_Text excerpt_
======

Federal Financial Co. v. Chiaramonte, No. Cv95 0148828 (Oct. 5, 1998)

[EDITOR'S NOTE: This case is unpublished as indicated by the issuing court.] MEMORANDUM OF DECISION This is a suit on a promissory note made payable to Atlantic Financial Federal, later known as Atlantic Financial Savings, F.A., and which eventually was assigned by the Resolution Trust Corporation as Receiver for Atlantic Federal Savings, F.A., to the plaintiff. The note is dated December 27, 1985, is in the face amount of $26,000, and was to be paid in twenty quarterly payments, including interest, costs and attorney's fees in the event of default. The plaintiff claims a balance due of principal in the amount of $ 12,983.79 and interest of $13,171.81 for a total balance due of $26,155.68 plus costs and attorney's fees.

In defense to this claim, the defendants allege that the action is barred (1) by the statute of limitations; (2) by the doctrine of laches; and (3) because the signatures on the note are not those of the defendants but are forgeries. The parties' briefs are expansive on the issues of the statute of limitations and laches, with particular emphasis on just which statute of limitations governs this action. The plaintiff claims that the matter is governed by the provisions of the Financial Institutions Reform, Recovery and Enforcement Act.12 U.S.C. § 1821(d)(14); and thus, the action was instituted in a timely action against the defendants. The defendants claim otherwise and in addition argue that the plaintiff, or his predecessors, were guilty of laches and therefore the note is unenforceable. The court need not address these issues because the defense of forgery is dispositive of this case.

======

Data records
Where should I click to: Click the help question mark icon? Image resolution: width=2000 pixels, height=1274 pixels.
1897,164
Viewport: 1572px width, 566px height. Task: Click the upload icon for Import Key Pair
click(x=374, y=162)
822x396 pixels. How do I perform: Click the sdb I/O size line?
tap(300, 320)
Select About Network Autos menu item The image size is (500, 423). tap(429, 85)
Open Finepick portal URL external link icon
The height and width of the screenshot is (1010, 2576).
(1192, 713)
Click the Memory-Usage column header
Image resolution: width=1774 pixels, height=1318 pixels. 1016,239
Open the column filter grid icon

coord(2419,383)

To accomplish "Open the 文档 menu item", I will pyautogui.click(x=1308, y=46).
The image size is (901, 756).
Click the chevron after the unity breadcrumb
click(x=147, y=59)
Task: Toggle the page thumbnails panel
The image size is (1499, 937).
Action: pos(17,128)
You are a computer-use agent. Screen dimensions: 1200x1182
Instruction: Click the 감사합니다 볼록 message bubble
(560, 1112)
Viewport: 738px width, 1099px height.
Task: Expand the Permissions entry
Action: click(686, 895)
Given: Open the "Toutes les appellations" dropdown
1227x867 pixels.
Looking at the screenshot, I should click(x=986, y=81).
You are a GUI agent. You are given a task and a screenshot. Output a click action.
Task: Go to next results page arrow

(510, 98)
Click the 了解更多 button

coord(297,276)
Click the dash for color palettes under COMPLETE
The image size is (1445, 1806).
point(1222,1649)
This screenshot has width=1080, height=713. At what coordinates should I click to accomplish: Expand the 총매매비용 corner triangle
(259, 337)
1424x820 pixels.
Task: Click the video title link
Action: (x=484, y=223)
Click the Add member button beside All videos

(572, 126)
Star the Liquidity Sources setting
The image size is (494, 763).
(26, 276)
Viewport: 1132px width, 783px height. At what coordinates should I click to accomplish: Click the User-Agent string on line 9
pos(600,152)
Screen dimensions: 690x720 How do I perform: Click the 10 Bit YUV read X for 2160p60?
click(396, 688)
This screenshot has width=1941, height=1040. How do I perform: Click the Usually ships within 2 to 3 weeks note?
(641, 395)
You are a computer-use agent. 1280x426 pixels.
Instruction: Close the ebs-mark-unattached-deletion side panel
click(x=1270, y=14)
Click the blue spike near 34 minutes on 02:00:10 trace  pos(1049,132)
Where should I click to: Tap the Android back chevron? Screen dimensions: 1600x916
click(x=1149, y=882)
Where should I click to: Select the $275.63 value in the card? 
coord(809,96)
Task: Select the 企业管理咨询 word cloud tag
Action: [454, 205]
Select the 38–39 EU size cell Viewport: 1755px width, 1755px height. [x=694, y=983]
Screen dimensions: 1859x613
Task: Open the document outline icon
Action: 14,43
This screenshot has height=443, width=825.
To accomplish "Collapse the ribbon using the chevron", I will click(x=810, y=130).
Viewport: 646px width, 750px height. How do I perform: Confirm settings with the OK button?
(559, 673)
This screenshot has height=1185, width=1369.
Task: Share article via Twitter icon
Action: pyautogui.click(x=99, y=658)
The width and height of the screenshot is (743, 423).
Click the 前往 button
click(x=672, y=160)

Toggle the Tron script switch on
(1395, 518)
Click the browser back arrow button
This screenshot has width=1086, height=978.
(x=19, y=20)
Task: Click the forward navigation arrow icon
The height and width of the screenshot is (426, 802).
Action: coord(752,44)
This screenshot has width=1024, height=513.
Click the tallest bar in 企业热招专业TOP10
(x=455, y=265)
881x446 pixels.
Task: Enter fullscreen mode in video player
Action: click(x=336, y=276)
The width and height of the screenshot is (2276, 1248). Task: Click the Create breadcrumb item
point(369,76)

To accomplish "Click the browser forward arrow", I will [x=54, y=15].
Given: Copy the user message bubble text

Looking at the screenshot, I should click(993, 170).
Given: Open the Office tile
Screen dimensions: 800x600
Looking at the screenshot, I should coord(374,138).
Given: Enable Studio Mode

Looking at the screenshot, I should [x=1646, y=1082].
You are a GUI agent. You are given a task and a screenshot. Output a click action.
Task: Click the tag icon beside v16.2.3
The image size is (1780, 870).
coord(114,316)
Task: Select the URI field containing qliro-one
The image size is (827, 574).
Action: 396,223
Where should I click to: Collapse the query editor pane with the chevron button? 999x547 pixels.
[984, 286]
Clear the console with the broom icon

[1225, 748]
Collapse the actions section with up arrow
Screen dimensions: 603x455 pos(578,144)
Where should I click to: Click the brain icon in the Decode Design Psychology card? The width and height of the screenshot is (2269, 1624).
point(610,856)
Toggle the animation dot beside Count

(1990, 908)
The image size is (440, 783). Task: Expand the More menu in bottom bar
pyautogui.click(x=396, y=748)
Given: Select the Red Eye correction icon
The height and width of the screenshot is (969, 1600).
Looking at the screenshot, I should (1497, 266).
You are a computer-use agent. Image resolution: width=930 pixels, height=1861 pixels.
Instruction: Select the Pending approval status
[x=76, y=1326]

======

_Required actions_
**1)** Repeat the passage of the court decision above between "Federal Financial Co." and "and attorney's fees.", inclusive, word for word.
**2)** List every dollar amount that appears in the court decision above.
**3)** Go on with the court decision above, picking up right after its last sentence.

_Answers provided_
**1)**
Federal Financial Co. v. Chiaramonte, No. Cv95 0148828 (Oct. 5, 1998)

[EDITOR'S NOTE: This case is unpublished as indicated by the issuing court.] MEMORANDUM OF DECISION This is a suit on a promissory note made payable to Atlantic Financial Federal, later known as Atlantic Financial Savings, F.A., and which eventually was assigned by the Resolution Trust Corporation as Receiver for Atlantic Federal Savings, F.A., to the plaintiff. The note is dated December 27, 1985, is in the face amount of $26,000, and was to be paid in twenty quarterly payments, including interest, costs and attorney's fees in the event of default. The plaintiff claims a balance due of principal in the amount of $ 12,983.79 and interest of $13,171.81 for a total balance due of $26,155.68 plus costs and attorney's fees.

**2)**
$26,000
$12,983.79
$13,171.81
$26,155.68

**3)**
The defendants, a doctor and his wife, retained a certified public accountant, Mr. Harold Blum, and a bookkeeper, Mr. Conrad Isoldi, to attend to their financial affairs. Mr. Blum prepared their tax returns, both for the doctors' practice and for both individuals. He advised them on financial investments including, apparently, tax shelters. Mr. Isoldi was given the family's bills which he tended to. He would draw checks in payment of bills, and the doctor or his wife would sign the checks. The two were trusted advisers as well as friends of the defendants. However, they were never given any authority either to sign the defendants' names to checks, or to make investments for them.

The defendants deny that the signatures on the 1985 CT Page 11194 promissory note, the subject of this suit, are theirs. They both so testified and there was no evidence whatever to the contrary. There seems to be little dispute that the signatures are forgeries.

In or about June, 1988, Isoldi wrote and presented to the defendant Ann Marie Chiaramonte, a check for her signature payable to "Atlantic Financial" in the amount of $10,086.17. Before signing, Mrs. Chiaramonte asked Isoldi what the amount was for, and he responded that it was for "tax shelter — you owe the money." After direction from her husband, she signed the check. She testified that she did not know of the existence of a promissory note to Atlantic Financial, and believed she was paying for a tax shelter. The evidence in the case is substantial that she and Dr. Chiaramonte did not learn of the existence of a promissory note until February, 1990, when they received a demand letter from a lawyer.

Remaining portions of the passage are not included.